- **Problem statement**
Please give an exact copy of every line from the one holding "Screen dimensions: 1568x397" through the final line of the records below.

══ Excerpted data

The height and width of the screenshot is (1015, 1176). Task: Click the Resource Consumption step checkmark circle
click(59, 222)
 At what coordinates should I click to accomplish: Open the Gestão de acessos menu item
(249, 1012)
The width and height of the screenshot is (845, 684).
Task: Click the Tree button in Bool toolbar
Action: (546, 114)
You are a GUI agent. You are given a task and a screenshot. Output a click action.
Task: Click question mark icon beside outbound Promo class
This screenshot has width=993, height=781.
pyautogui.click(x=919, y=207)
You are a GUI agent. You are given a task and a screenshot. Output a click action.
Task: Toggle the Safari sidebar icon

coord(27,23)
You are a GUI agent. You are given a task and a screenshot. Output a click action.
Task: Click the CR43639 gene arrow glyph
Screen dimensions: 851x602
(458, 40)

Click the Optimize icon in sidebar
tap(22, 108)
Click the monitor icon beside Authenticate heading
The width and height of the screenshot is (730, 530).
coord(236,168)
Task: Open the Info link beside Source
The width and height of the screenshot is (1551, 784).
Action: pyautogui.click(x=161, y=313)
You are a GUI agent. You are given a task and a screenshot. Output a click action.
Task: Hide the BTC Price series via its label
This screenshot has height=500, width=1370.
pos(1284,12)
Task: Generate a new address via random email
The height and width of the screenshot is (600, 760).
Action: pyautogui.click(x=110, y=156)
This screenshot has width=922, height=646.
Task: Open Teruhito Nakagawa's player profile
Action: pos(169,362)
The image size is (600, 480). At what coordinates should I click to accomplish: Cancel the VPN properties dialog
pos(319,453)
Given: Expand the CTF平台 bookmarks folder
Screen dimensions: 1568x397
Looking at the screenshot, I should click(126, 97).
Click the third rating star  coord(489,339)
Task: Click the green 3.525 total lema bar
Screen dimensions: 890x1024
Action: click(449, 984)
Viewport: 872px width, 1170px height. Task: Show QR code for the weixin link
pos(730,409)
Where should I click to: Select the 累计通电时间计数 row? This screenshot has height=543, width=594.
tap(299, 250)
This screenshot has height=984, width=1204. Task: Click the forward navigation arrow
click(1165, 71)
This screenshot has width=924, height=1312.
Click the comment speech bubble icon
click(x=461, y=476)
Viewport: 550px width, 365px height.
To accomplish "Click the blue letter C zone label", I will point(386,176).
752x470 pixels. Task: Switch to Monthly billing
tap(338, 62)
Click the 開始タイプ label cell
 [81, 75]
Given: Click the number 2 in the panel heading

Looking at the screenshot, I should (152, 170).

════

- **Output of the task**
Screen dimensions: 1568x397
Looking at the screenshot, I should click(126, 97).
Click the third rating star  coord(489,339)
Task: Click the green 3.525 total lema bar
Screen dimensions: 890x1024
Action: click(449, 984)
Viewport: 872px width, 1170px height. Task: Show QR code for the weixin link
pos(730,409)
Where should I click to: Select the 累计通电时间计数 row? This screenshot has height=543, width=594.
tap(299, 250)
This screenshot has height=984, width=1204. Task: Click the forward navigation arrow
click(1165, 71)
This screenshot has width=924, height=1312.
Click the comment speech bubble icon
click(x=461, y=476)
Viewport: 550px width, 365px height.
To accomplish "Click the blue letter C zone label", I will point(386,176).
752x470 pixels. Task: Switch to Monthly billing
tap(338, 62)
Click the 開始タイプ label cell
 [81, 75]
Given: Click the number 2 in the panel heading

Looking at the screenshot, I should (152, 170).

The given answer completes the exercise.